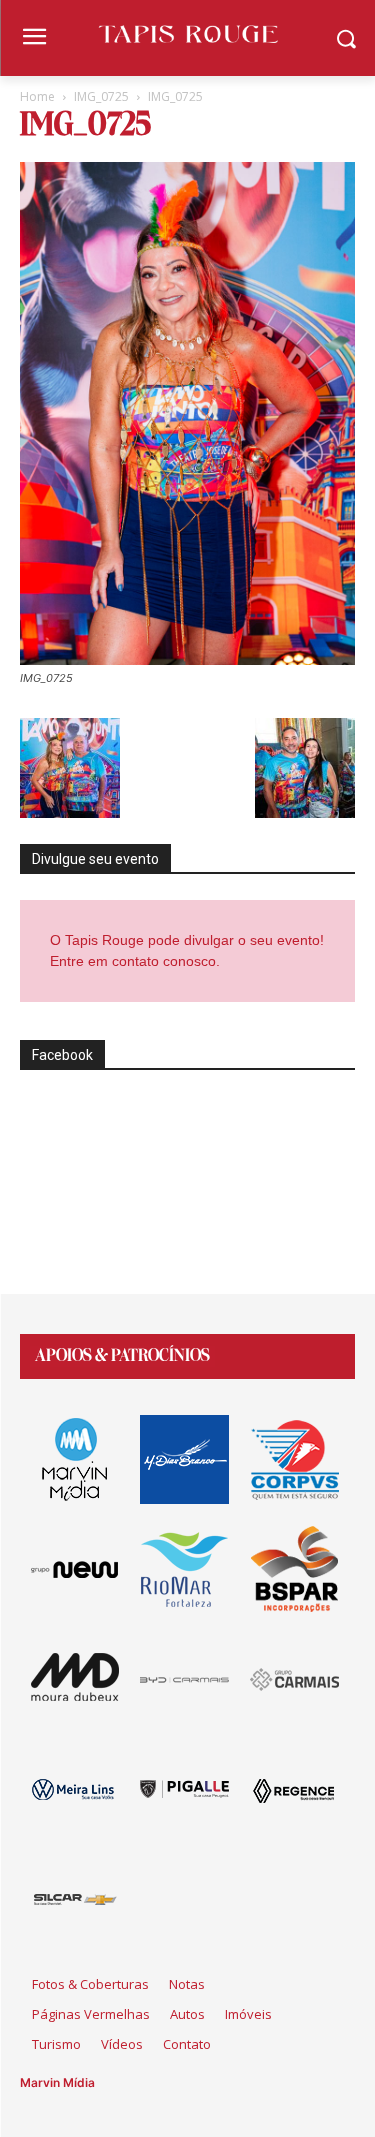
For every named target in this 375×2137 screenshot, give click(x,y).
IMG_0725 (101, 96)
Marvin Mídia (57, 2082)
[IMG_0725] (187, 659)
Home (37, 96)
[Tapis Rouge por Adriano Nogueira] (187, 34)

#####

• DIRECTIONS:
An exact reproduction of the data is needed, with no pictures included.

• RESPONSE TO THIS TASK:
For every named target in this 375×2137 screenshot, give click(x,y).
IMG_0725 (101, 96)
Marvin Mídia (57, 2082)
[IMG_0725] (187, 659)
Home (37, 96)
[Tapis Rouge por Adriano Nogueira] (187, 34)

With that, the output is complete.